Reputation: 1510
I'm new to NN.
I built a NN for image understanding using a triplet loss method.
And I think that I'm missing some basic knowledge about how to use this method for predicting an image tag.
After I have my model built, how should I predict a sample image? Because my model input is a triplet - what the triplet should be constructed from?

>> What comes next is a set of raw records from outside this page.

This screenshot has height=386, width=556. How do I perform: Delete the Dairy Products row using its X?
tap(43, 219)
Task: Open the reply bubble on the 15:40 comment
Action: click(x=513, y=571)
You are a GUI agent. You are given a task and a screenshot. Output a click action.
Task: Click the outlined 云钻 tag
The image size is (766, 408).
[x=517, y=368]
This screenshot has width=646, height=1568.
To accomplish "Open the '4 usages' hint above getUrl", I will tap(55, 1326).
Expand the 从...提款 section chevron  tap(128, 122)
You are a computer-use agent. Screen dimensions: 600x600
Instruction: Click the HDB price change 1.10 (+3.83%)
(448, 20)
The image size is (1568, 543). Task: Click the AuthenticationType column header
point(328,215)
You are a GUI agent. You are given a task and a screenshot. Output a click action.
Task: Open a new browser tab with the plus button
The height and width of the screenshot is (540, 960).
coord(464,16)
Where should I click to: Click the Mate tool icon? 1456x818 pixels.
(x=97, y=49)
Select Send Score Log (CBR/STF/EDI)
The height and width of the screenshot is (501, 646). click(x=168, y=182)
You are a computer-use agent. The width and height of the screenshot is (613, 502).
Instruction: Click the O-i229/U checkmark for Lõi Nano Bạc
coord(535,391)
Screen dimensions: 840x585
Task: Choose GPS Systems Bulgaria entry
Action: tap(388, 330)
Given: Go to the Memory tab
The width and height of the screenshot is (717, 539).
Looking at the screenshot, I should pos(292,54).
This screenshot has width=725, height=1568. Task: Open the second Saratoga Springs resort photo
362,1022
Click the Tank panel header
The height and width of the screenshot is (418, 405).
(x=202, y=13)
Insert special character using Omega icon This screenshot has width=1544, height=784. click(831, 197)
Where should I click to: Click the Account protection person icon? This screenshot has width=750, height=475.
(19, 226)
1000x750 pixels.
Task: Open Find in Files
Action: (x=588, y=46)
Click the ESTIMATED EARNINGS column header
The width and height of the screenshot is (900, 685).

As for the theory, I think that I should somehow get the embedding matrix for the test image and then use knn with k=1 to get the nearest embedding. But i am clueless about how to do that in practice
My code is running and generating the model:
import numpy as np
import random
import os
import imageio
import matplotlib.pyplot as plt
import pandas as pd
from time import time
import tensorflow as tf
tf.set_random_seed(1)
from PIL import Image
from keras.models import Model
from keras.layers import Input, Lambda, concatenate
from keras.optimizers import Adam
from keras import backend as K
from keras.layers import Conv2D, PReLU, Flatten, Dense
ALPHA = 0.2 # Triplet Loss Parameter
def get_triplets(features):
df_features = pd.DataFrame(features)
triplets = []
for index, row in df_features.iterrows():
same_tag = df_features.loc[df_features.iloc[:, -1] == row.iloc[-1]]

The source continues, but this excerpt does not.